The problem »
Using the data below, print exactly the line with "Image resolution: width=2436", the line with "the disabled gray", and every line between them, but none of the pictures.

Extracted data »
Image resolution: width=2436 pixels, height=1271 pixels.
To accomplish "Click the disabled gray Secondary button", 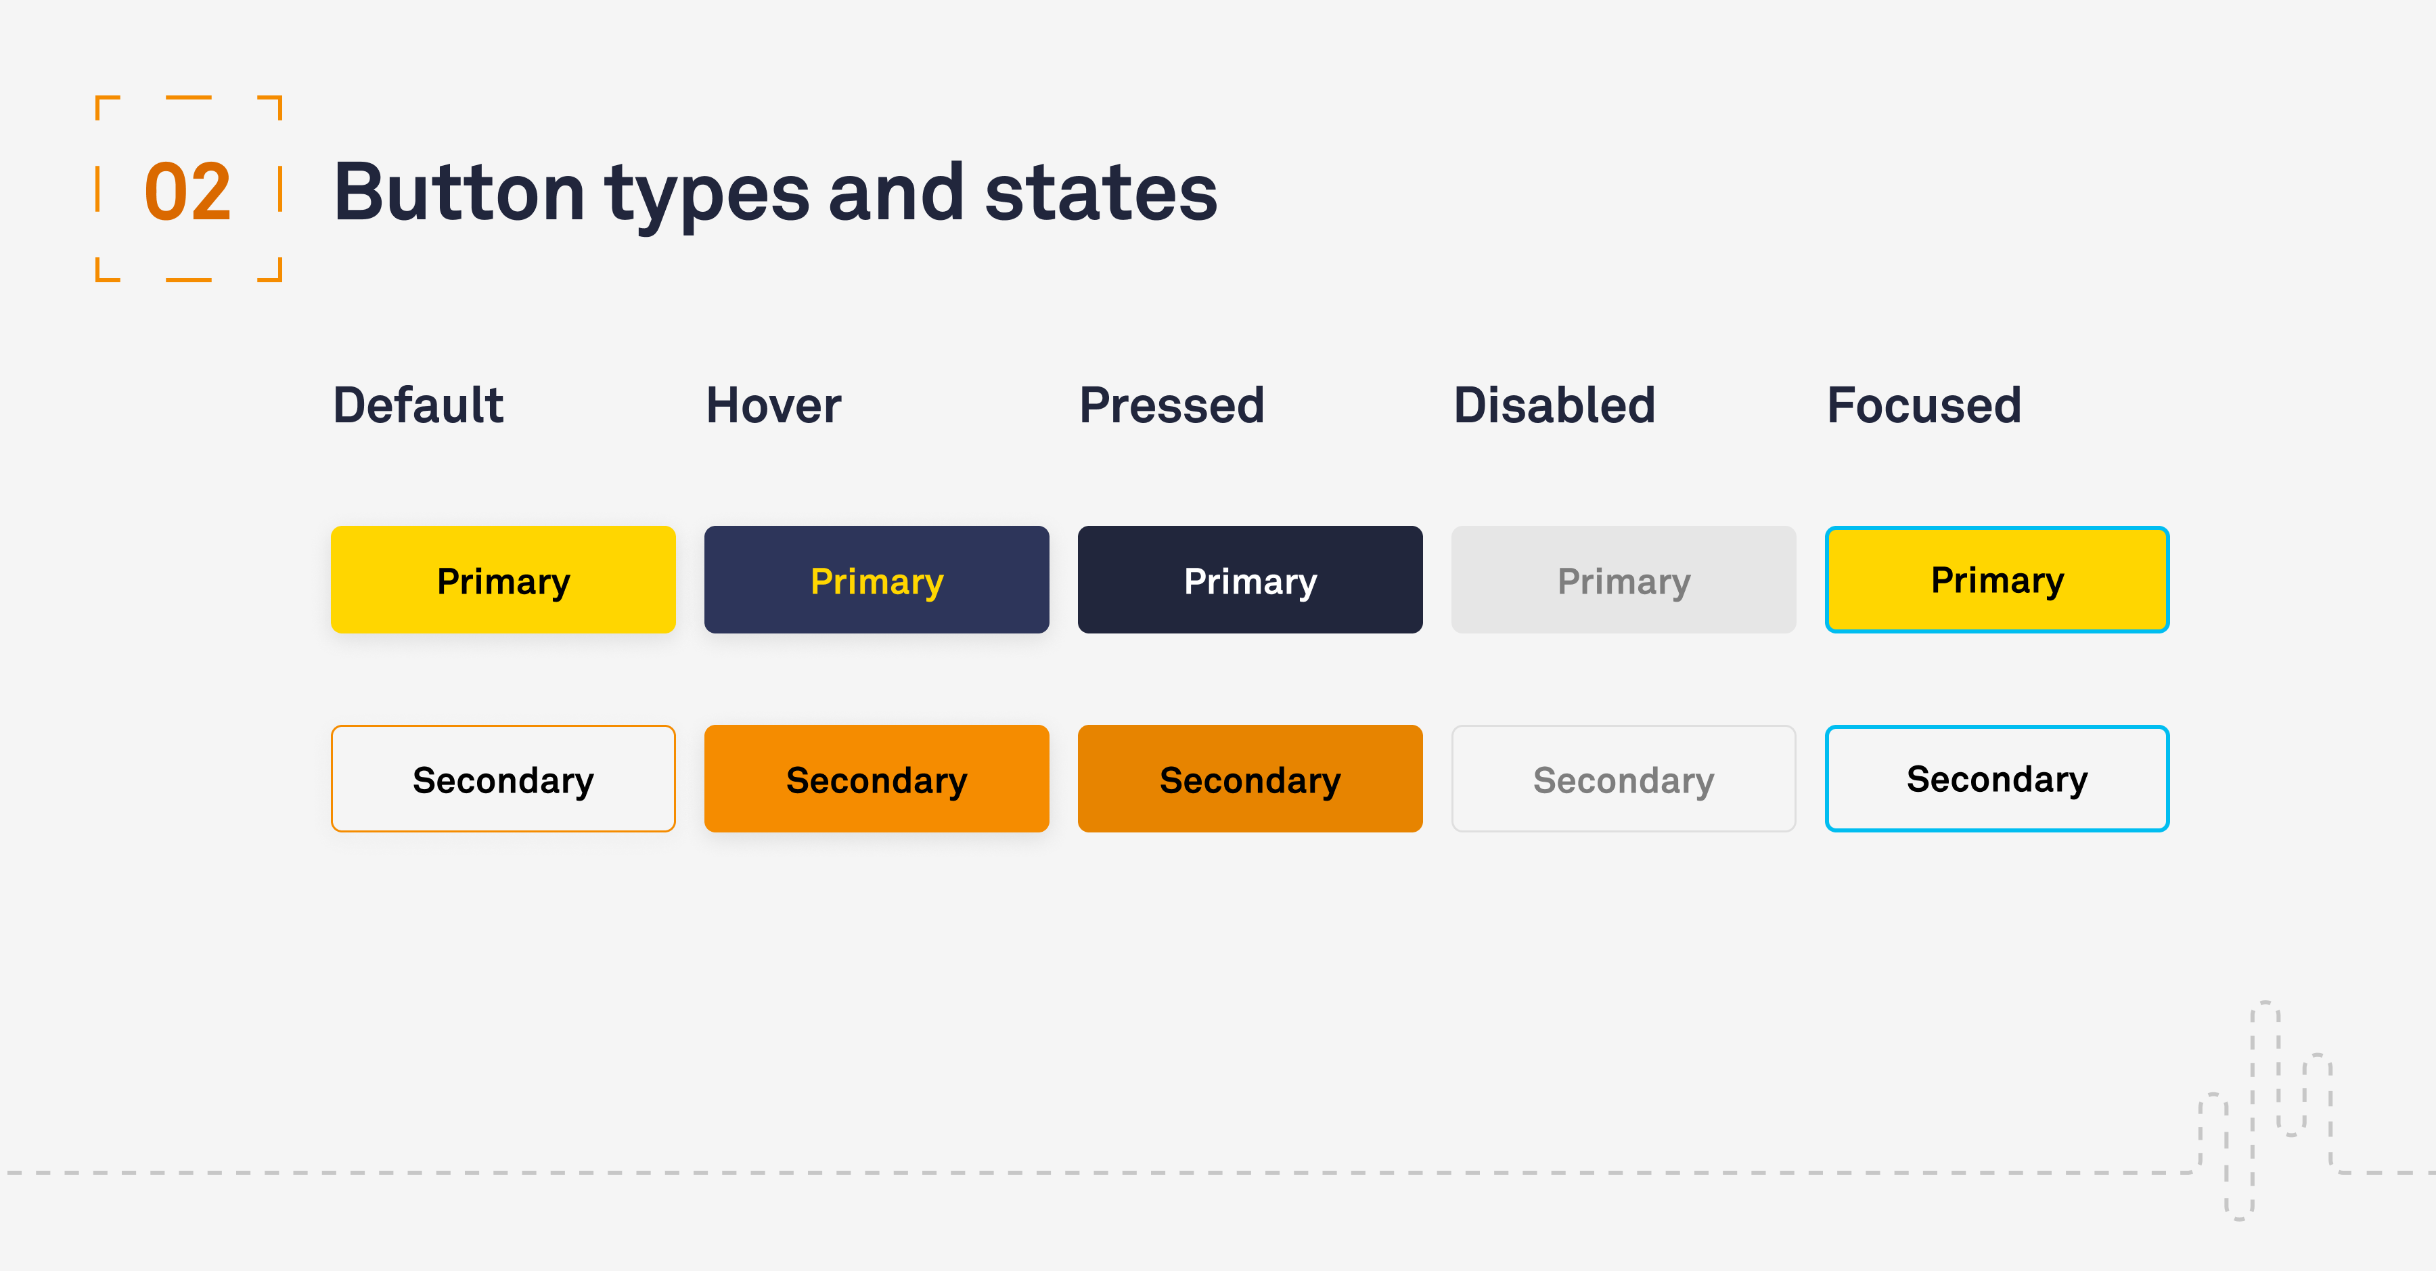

---

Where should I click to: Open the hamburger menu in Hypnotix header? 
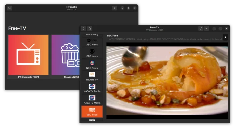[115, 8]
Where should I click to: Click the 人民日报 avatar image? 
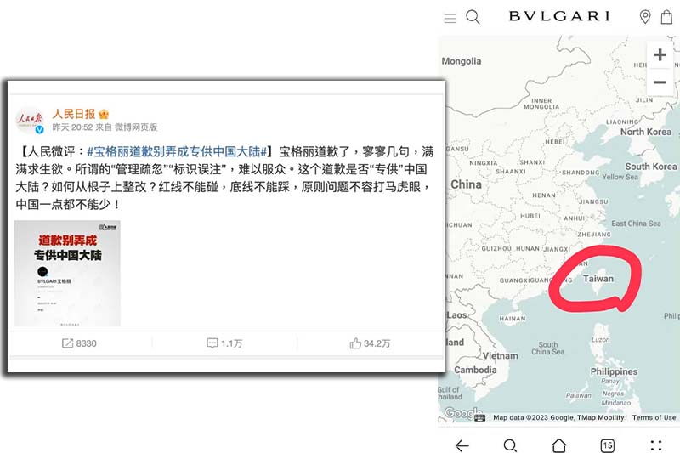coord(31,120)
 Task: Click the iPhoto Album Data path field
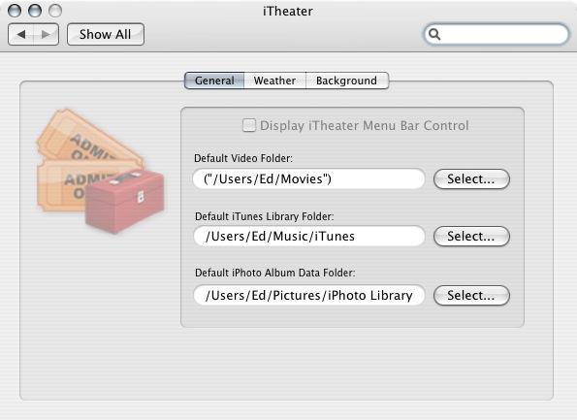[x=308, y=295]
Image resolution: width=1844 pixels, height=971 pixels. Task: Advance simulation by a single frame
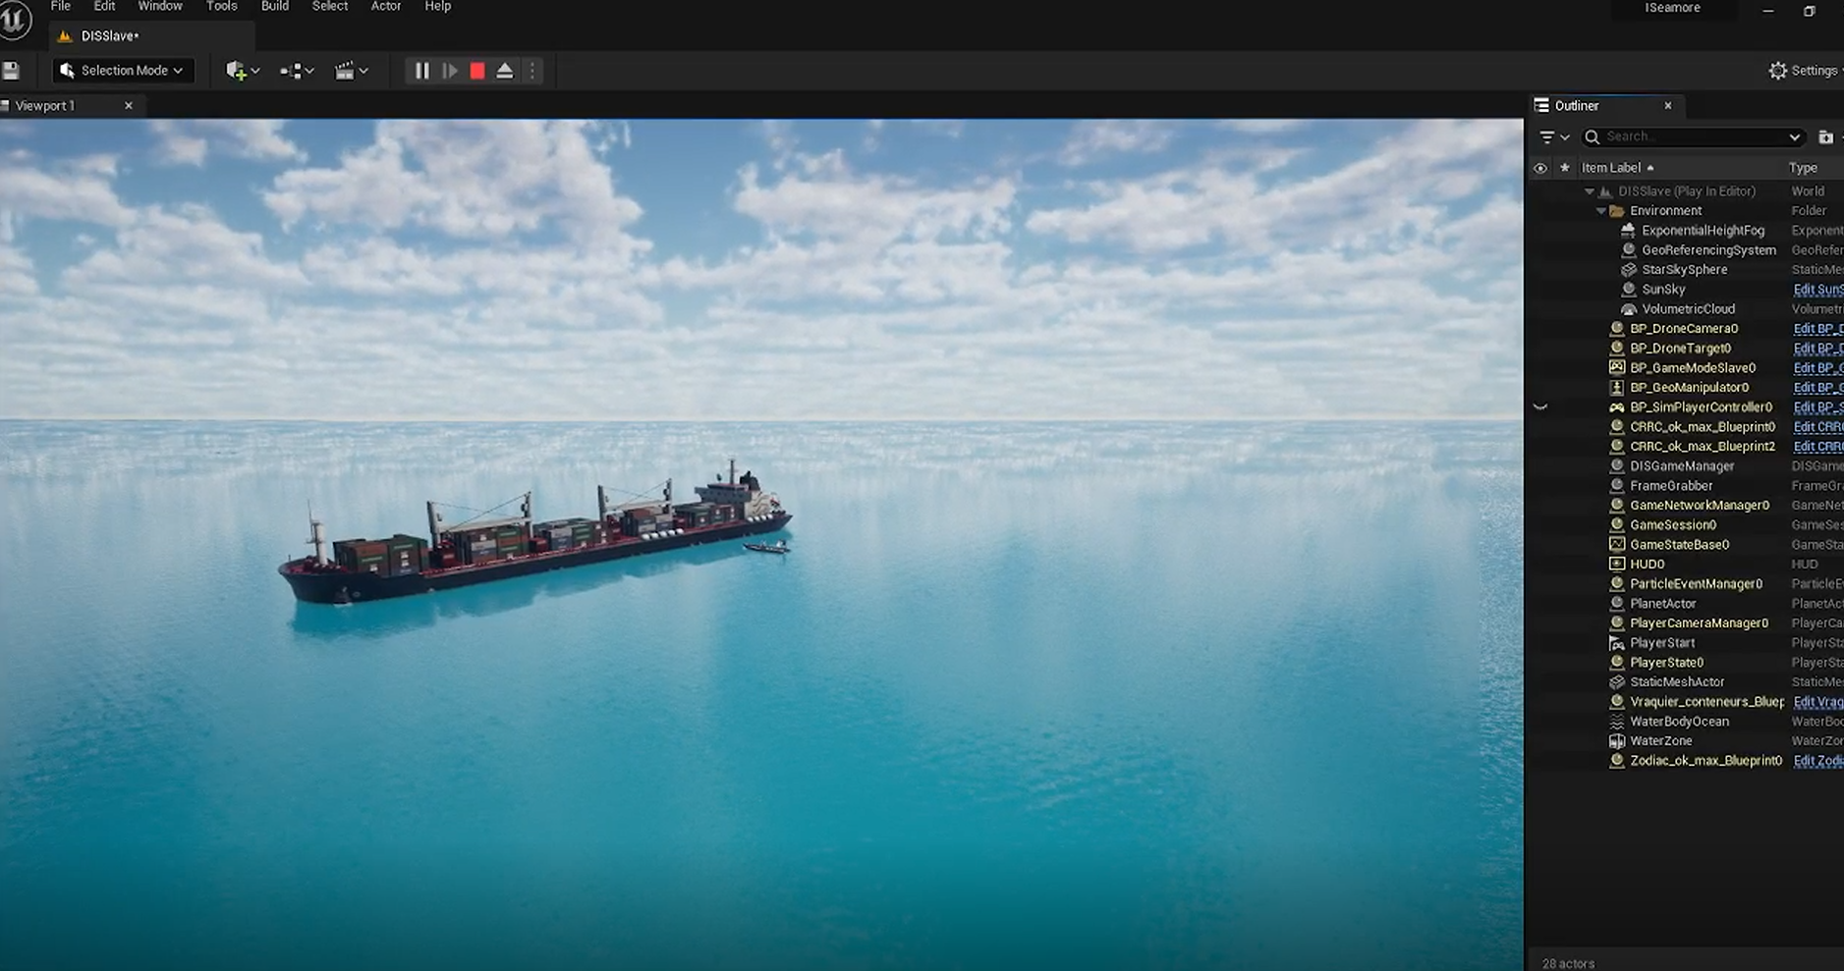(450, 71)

Reply to the task »
Image resolution: width=2436 pixels, height=1271 pixels.
To accomplish "Click the disabled gray Secondary button", 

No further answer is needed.